The huge protein database that spawned AlphaFold and biology’s AI revolution

Scientists are using AI to dream up revolutionary new proteins

It’s easy to marvel at the technical wizardry behind

breakthroughs such as AlphaFold
. But a lot of that success is thanks to a database of protein structures dreamed up in the 1960s by Helen Berman, a crystallographer at the University of Southern California in Los Angeles, and like-minded scientists.

The Protein Data Bank (PDB) now holds the structures of more than 200,000 proteins, freely available to anyone. These data help AlphaFold to

predict the structures of proteins from their sequence
, and for other AIs to imagine new proteins at the push of a button.

Berman tells

Nature
why she’s pleased with the recognition — chemistry Nobel laureates David Baker at the University of Washington in Seattle, and John Jumper at Google DeepMind in London, both credited the PDB — and how other scientific fields can pave the way for AI breakthroughs with good data.

How did scientists share protein structures before the PDB?

The PDB came into existence when there were only a handful of structures to begin with. They were shared either by punch cards — every atom had its own punch card — or magnetic tape. The individual investigator would have to mail those things across the ocean if it was going from England to America.

What sparked the creation of the PDB?

I was a student in the 1960s in crystallography, and the structures of proteins were just beginning to appear.
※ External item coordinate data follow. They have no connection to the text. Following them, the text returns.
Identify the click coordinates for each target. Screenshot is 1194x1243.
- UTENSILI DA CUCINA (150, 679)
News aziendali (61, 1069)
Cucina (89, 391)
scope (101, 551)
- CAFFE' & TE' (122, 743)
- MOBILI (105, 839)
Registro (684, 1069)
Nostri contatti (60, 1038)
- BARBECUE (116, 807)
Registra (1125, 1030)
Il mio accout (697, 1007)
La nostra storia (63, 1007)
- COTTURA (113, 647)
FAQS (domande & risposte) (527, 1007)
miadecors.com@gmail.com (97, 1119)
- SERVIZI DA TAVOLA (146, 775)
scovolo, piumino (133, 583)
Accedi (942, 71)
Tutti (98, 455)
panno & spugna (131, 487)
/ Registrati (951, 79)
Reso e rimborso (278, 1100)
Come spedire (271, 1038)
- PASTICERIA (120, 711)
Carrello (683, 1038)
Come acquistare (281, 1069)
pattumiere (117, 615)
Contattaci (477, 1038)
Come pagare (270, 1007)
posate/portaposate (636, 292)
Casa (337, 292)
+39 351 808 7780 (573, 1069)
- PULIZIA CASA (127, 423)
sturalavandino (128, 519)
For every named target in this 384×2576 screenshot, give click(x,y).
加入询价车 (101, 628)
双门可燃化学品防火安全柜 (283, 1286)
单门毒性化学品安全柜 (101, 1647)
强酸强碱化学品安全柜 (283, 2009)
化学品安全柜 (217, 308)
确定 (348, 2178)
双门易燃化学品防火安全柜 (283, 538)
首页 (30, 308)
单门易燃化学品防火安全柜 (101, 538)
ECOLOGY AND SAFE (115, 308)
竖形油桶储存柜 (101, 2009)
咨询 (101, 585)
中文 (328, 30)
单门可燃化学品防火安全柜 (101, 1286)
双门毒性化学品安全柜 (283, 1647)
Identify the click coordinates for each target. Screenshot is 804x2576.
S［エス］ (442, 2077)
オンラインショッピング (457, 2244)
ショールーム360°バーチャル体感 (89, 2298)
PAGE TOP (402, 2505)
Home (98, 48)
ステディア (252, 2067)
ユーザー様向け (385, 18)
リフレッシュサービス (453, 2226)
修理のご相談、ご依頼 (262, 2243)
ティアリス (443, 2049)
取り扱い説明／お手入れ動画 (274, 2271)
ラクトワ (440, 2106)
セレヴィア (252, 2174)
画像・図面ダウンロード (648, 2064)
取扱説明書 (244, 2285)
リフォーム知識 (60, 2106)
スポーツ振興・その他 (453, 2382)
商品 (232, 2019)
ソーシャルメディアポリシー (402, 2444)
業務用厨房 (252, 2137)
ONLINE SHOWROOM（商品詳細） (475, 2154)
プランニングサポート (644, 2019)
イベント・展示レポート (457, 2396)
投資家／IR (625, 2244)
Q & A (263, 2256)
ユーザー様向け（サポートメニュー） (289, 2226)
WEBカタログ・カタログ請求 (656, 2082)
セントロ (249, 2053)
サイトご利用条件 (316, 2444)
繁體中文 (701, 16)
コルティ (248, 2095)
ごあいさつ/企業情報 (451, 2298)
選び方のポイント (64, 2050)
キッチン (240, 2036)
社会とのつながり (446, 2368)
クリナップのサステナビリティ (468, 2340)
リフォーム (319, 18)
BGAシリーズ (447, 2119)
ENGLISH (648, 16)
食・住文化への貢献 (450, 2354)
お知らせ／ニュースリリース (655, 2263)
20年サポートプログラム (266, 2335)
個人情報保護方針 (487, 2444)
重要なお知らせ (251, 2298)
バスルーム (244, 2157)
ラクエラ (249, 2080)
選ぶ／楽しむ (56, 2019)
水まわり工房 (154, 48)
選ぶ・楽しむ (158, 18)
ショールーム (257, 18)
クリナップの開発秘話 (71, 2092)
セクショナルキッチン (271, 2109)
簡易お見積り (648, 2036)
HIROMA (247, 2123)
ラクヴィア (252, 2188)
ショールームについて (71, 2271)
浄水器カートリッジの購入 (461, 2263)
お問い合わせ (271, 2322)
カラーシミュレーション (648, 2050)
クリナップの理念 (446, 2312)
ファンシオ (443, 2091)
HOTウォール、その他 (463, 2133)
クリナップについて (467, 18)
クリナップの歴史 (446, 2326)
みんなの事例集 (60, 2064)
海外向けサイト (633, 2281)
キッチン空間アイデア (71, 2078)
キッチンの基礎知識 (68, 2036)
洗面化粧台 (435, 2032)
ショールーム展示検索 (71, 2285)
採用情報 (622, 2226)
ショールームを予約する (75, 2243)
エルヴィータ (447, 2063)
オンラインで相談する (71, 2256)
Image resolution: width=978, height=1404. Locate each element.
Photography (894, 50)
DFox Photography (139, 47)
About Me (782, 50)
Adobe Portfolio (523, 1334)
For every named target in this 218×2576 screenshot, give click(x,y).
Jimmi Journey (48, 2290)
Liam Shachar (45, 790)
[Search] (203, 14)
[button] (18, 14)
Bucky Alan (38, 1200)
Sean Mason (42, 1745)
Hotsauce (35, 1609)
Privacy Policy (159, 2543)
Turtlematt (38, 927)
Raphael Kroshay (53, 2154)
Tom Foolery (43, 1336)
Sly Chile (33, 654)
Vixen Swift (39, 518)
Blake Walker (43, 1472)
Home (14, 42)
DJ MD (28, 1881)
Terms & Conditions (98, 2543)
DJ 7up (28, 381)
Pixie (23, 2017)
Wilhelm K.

I was not a protein crystallographer, but I was struck by how important these structures were going to be.

I worked with a few other younger people who were also interested in structure. A small group of us began corresponding with one another about how we could get there to be a protein data bank. I don’t know that we called it that, but that’s what we wanted: some kind of a place where all these structures could be.

Was making these data open a key principle?

At the beginning of the PDB, the whole goal was just to get the protein-structure coordinates, and make sure we didn’t lose them. In the 1980s, there began a movement to say these structures are key for the public health. They’re key for good science. They have to be put in the PDB, because at the time there was no requirement. It required some encouragement on the part of the funding agencies. And it took a while for the journals to buy into the idea of requiring the data to be in the PDB. Now you cannot publish a structure without having it in the PDB.

Do you think we would have had Alpha Fold without the PDB?

Knowing what I think I know about how AlphaFold works, it would have been extremely difficult. Two things were important about the PDB data: it’s checked and validated by expert curators. The other thing is that the data are completely machine readable.

What’s it been like to observe this revolution in biological AI, with tools like AlphaFold, RoseTTAFold and protein-design software? They’re all trained on the PDB.

For me, it’s thrilling. The ideas that I had back then was that we would be able to understand protein sequence–structure relationships better. I am really, really happy about the results that came out of AlphaFold and all the work that David Baker has done in protein design.

Does it speak to the importance of experimental data for powering AI breakthroughs in science?

Yes, 100%. People will say, ‘Oh, well, the PDB data are really special.’ But we actually know why they’re special. It took a long, long time to figure out how to handle the data, how to represent the data, how to collect the data. We as a community, the PDB community, know how to do this.

I think that other communities can, should and must do this. Because otherwise we’re not going to get the big breakthroughs. The methodologies that allow you to do protein prediction and protein design — the same thing could happen in chemistry. It could happen in geology. It could happen in physics.